[RECORDS TO PROCESS — start]

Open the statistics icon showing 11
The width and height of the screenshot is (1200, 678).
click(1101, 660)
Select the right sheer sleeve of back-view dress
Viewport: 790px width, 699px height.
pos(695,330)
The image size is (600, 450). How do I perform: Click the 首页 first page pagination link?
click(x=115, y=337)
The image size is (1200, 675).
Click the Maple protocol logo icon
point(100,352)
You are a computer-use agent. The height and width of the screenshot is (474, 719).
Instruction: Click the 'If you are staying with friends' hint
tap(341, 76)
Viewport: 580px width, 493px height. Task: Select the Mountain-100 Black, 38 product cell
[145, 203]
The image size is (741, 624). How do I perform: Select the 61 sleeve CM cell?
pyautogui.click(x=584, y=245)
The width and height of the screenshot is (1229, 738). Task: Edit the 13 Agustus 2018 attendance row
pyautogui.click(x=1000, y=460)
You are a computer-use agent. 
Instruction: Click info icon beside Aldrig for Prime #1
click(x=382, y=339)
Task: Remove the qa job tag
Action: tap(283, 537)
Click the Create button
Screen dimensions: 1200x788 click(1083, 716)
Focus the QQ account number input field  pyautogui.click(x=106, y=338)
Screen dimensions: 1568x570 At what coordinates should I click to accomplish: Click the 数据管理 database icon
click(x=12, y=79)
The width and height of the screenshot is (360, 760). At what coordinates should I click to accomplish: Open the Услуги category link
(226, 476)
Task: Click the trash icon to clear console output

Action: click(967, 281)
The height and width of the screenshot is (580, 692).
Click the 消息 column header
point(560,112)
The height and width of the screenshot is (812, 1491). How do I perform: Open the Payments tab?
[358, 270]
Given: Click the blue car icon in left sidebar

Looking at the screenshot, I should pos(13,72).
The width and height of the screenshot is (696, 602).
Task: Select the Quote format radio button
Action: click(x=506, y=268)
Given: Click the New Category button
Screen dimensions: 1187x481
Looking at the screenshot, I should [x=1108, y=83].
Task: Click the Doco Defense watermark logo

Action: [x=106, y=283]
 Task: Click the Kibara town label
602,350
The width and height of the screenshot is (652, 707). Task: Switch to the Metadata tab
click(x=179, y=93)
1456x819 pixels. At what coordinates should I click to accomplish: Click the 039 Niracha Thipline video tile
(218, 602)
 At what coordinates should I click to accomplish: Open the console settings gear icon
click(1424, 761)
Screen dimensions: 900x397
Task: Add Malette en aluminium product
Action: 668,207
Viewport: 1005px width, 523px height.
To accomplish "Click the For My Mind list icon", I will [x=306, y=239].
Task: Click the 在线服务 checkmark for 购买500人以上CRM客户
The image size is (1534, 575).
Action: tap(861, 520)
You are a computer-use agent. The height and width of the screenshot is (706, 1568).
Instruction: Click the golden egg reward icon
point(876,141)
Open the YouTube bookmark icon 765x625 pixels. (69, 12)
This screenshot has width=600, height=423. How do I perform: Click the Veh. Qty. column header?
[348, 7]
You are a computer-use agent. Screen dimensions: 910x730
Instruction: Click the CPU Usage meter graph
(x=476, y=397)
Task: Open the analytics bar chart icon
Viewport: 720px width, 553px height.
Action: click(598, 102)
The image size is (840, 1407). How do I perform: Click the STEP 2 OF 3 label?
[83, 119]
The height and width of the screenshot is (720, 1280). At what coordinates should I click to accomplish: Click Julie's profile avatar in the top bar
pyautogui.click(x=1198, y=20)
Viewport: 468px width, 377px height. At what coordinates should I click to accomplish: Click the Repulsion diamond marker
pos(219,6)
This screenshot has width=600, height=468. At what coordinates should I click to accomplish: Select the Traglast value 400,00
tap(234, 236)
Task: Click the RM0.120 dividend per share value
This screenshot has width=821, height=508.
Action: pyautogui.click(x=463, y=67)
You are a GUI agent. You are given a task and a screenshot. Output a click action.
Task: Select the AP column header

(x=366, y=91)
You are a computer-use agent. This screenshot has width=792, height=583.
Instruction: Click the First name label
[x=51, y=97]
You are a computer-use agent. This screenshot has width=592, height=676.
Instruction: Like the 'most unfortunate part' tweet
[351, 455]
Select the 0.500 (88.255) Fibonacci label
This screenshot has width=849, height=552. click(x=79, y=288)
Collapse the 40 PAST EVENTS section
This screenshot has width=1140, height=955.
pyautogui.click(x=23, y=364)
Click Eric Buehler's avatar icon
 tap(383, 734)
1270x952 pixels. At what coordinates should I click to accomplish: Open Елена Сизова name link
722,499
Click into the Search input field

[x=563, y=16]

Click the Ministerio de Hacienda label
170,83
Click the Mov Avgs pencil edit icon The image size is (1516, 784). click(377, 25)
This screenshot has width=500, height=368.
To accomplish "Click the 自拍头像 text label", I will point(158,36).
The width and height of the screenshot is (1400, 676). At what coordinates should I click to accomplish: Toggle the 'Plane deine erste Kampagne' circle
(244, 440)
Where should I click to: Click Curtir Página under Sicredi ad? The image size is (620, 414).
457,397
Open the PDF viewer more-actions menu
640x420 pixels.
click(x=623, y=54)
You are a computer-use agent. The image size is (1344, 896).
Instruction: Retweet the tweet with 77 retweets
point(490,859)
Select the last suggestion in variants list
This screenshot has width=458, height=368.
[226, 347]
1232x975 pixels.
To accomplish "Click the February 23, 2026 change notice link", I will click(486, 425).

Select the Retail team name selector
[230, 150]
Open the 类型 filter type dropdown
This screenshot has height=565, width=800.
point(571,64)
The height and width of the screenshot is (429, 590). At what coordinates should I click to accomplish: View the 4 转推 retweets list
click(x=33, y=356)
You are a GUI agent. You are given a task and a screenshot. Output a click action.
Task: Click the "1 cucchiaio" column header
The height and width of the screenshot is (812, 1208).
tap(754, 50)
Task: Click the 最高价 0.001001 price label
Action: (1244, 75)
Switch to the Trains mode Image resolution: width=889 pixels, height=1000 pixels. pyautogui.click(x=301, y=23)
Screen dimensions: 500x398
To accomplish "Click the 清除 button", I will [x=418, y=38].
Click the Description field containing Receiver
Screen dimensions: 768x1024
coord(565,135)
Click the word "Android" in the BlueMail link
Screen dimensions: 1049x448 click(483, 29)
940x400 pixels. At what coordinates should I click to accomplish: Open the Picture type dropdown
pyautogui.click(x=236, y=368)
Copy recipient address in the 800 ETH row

[RECORDS TO PROCESS — finish]

TASK INSTRUCTIONS
Give back every entry, word for word.

ANSWER BELOW
Open the statistics icon showing 11
The width and height of the screenshot is (1200, 678).
click(1101, 660)
Select the right sheer sleeve of back-view dress
Viewport: 790px width, 699px height.
pos(695,330)
The image size is (600, 450). How do I perform: Click the 首页 first page pagination link?
click(x=115, y=337)
The image size is (1200, 675).
Click the Maple protocol logo icon
point(100,352)
You are a computer-use agent. The height and width of the screenshot is (474, 719).
Instruction: Click the 'If you are staying with friends' hint
tap(341, 76)
Viewport: 580px width, 493px height. Task: Select the Mountain-100 Black, 38 product cell
[145, 203]
The image size is (741, 624). How do I perform: Select the 61 sleeve CM cell?
pyautogui.click(x=584, y=245)
The width and height of the screenshot is (1229, 738). Task: Edit the 13 Agustus 2018 attendance row
pyautogui.click(x=1000, y=460)
You are a computer-use agent. 
Instruction: Click info icon beside Aldrig for Prime #1
click(x=382, y=339)
Task: Remove the qa job tag
Action: tap(283, 537)
Click the Create button
Screen dimensions: 1200x788 click(1083, 716)
Focus the QQ account number input field  pyautogui.click(x=106, y=338)
Screen dimensions: 1568x570 At what coordinates should I click to accomplish: Click the 数据管理 database icon
click(x=12, y=79)
The width and height of the screenshot is (360, 760). At what coordinates should I click to accomplish: Open the Услуги category link
(226, 476)
Task: Click the trash icon to clear console output

Action: click(967, 281)
The height and width of the screenshot is (580, 692).
Click the 消息 column header
point(560,112)
The height and width of the screenshot is (812, 1491). How do I perform: Open the Payments tab?
[358, 270]
Given: Click the blue car icon in left sidebar

Looking at the screenshot, I should pos(13,72).
The width and height of the screenshot is (696, 602).
Task: Select the Quote format radio button
Action: click(x=506, y=268)
Given: Click the New Category button
Screen dimensions: 1187x481
Looking at the screenshot, I should [x=1108, y=83].
Task: Click the Doco Defense watermark logo

Action: [x=106, y=283]
 Task: Click the Kibara town label
602,350
The width and height of the screenshot is (652, 707). Task: Switch to the Metadata tab
click(x=179, y=93)
1456x819 pixels. At what coordinates should I click to accomplish: Click the 039 Niracha Thipline video tile
(218, 602)
 At what coordinates should I click to accomplish: Open the console settings gear icon
click(1424, 761)
Screen dimensions: 900x397
Task: Add Malette en aluminium product
Action: 668,207
Viewport: 1005px width, 523px height.
To accomplish "Click the For My Mind list icon", I will [x=306, y=239].
Task: Click the 在线服务 checkmark for 购买500人以上CRM客户
The image size is (1534, 575).
Action: tap(861, 520)
You are a computer-use agent. The height and width of the screenshot is (706, 1568).
Instruction: Click the golden egg reward icon
point(876,141)
Open the YouTube bookmark icon 765x625 pixels. (69, 12)
This screenshot has width=600, height=423. How do I perform: Click the Veh. Qty. column header?
[348, 7]
You are a computer-use agent. Screen dimensions: 910x730
Instruction: Click the CPU Usage meter graph
(x=476, y=397)
Task: Open the analytics bar chart icon
Viewport: 720px width, 553px height.
Action: click(598, 102)
The image size is (840, 1407). How do I perform: Click the STEP 2 OF 3 label?
[83, 119]
The height and width of the screenshot is (720, 1280). At what coordinates should I click to accomplish: Click Julie's profile avatar in the top bar
pyautogui.click(x=1198, y=20)
Viewport: 468px width, 377px height. At what coordinates should I click to accomplish: Click the Repulsion diamond marker
pos(219,6)
This screenshot has width=600, height=468. At what coordinates should I click to accomplish: Select the Traglast value 400,00
tap(234, 236)
Task: Click the RM0.120 dividend per share value
This screenshot has width=821, height=508.
Action: pyautogui.click(x=463, y=67)
You are a GUI agent. You are given a task and a screenshot. Output a click action.
Task: Select the AP column header

(x=366, y=91)
You are a computer-use agent. This screenshot has width=792, height=583.
Instruction: Click the First name label
[x=51, y=97]
You are a computer-use agent. This screenshot has width=592, height=676.
Instruction: Like the 'most unfortunate part' tweet
[351, 455]
Select the 0.500 (88.255) Fibonacci label
This screenshot has width=849, height=552. click(x=79, y=288)
Collapse the 40 PAST EVENTS section
This screenshot has width=1140, height=955.
pyautogui.click(x=23, y=364)
Click Eric Buehler's avatar icon
 tap(383, 734)
1270x952 pixels. At what coordinates should I click to accomplish: Open Елена Сизова name link
722,499
Click into the Search input field

[x=563, y=16]

Click the Ministerio de Hacienda label
170,83
Click the Mov Avgs pencil edit icon The image size is (1516, 784). click(377, 25)
This screenshot has width=500, height=368.
To accomplish "Click the 自拍头像 text label", I will point(158,36).
The width and height of the screenshot is (1400, 676). At what coordinates should I click to accomplish: Toggle the 'Plane deine erste Kampagne' circle
(244, 440)
Where should I click to: Click Curtir Página under Sicredi ad? The image size is (620, 414).
457,397
Open the PDF viewer more-actions menu
640x420 pixels.
click(x=623, y=54)
You are a computer-use agent. The image size is (1344, 896).
Instruction: Retweet the tweet with 77 retweets
point(490,859)
Select the last suggestion in variants list
This screenshot has width=458, height=368.
[226, 347]
1232x975 pixels.
To accomplish "Click the February 23, 2026 change notice link", I will click(486, 425).

Select the Retail team name selector
[230, 150]
Open the 类型 filter type dropdown
This screenshot has height=565, width=800.
point(571,64)
The height and width of the screenshot is (429, 590). At what coordinates should I click to accomplish: View the 4 转推 retweets list
click(x=33, y=356)
You are a GUI agent. You are given a task and a screenshot. Output a click action.
Task: Click the "1 cucchiaio" column header
The height and width of the screenshot is (812, 1208).
tap(754, 50)
Task: Click the 最高价 0.001001 price label
Action: (1244, 75)
Switch to the Trains mode Image resolution: width=889 pixels, height=1000 pixels. pyautogui.click(x=301, y=23)
Screen dimensions: 500x398
To accomplish "Click the 清除 button", I will [x=418, y=38].
Click the Description field containing Receiver
Screen dimensions: 768x1024
coord(565,135)
Click the word "Android" in the BlueMail link
Screen dimensions: 1049x448 click(483, 29)
940x400 pixels. At what coordinates should I click to accomplish: Open the Picture type dropdown
pyautogui.click(x=236, y=368)
Copy recipient address in the 800 ETH row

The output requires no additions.